◆ Kutipan Pilihan
********************

Studi Terbaru Cisco, 60% UKM Indonesia Alami Berbagai Serangan Siber
Studi baru dari Cisco menunjukkan bahwa Usaha Kecil dan Menengah (UKM) di Indonesia saat ini lebih banyak terpapar, diserang, dan lebih khawatir mengenai ancaman keamanan siber dibandingkan sebelumnya. Menurut studi tersebut, 33% UKM di Indonesia mengalami insiden siber dalam satu tahun terakhir. Sebagai akibat dari insiden ini, 60% mengalami pencurian informasi pelanggan oleh pelaku kejahatan.
Hal ini membuat UKM lebih khawatir tentang risiko keamanan siber. Sebanyak 80% dari UKM yang terlibat dalam studi ini mengatakan bahwa saat ini mereka lebih khawatir tentang keamanan siber dibandingkan 12 bulan yang lalu, dan 68% mengatakan mereka merasa terpapar ancaman siber. Namun, UKM di Indonesia tidak lantas menyerah. Bahkan, studi ini menyoroti bahwa mereka mengambil langkah-langkah strategis seperti melakukan latihan simulasi untuk meningkatkan postur keamanan siber mereka.

********************

◆ Tugas
Menurut kutipan tentang keamanan siber UKM, berapa persen UKM di Indonesia yang mengalami insiden siber dalam satu tahun terakhir? Baris-baris data berikut tidak diperlukan.

◆ Data Tersedia
********************

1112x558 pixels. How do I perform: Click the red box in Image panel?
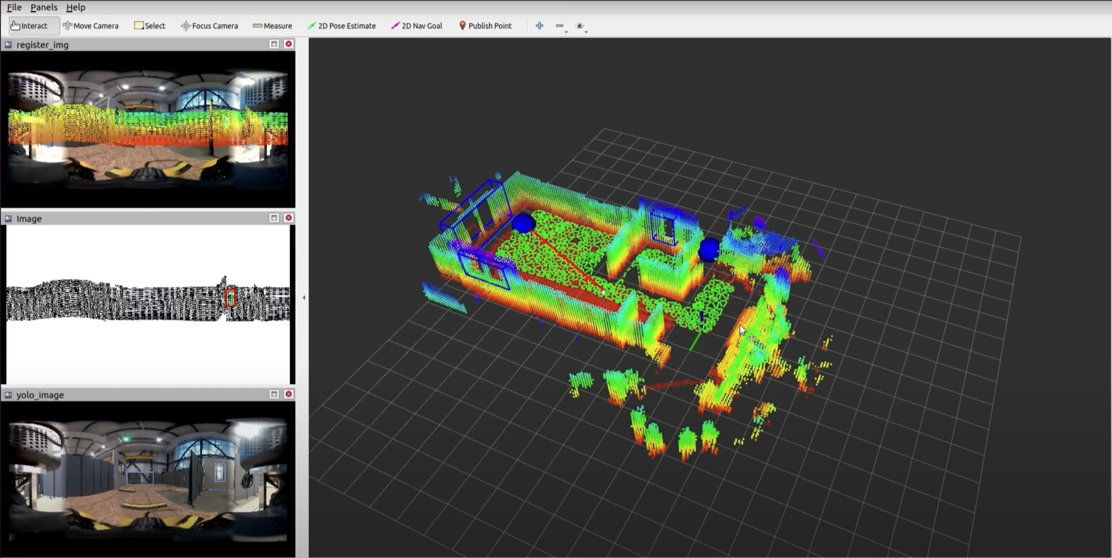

********************

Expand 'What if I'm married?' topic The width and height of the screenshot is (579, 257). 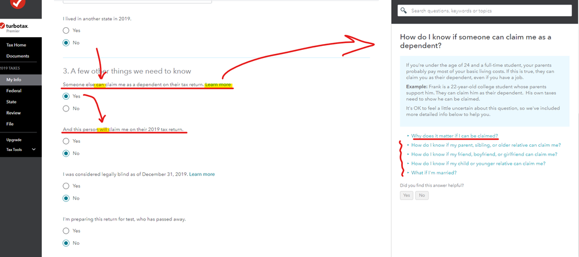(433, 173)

********************

◆ Jawaban
Sebanyak 33% UKM di Indonesia mengalami insiden siber dalam satu tahun terakhir.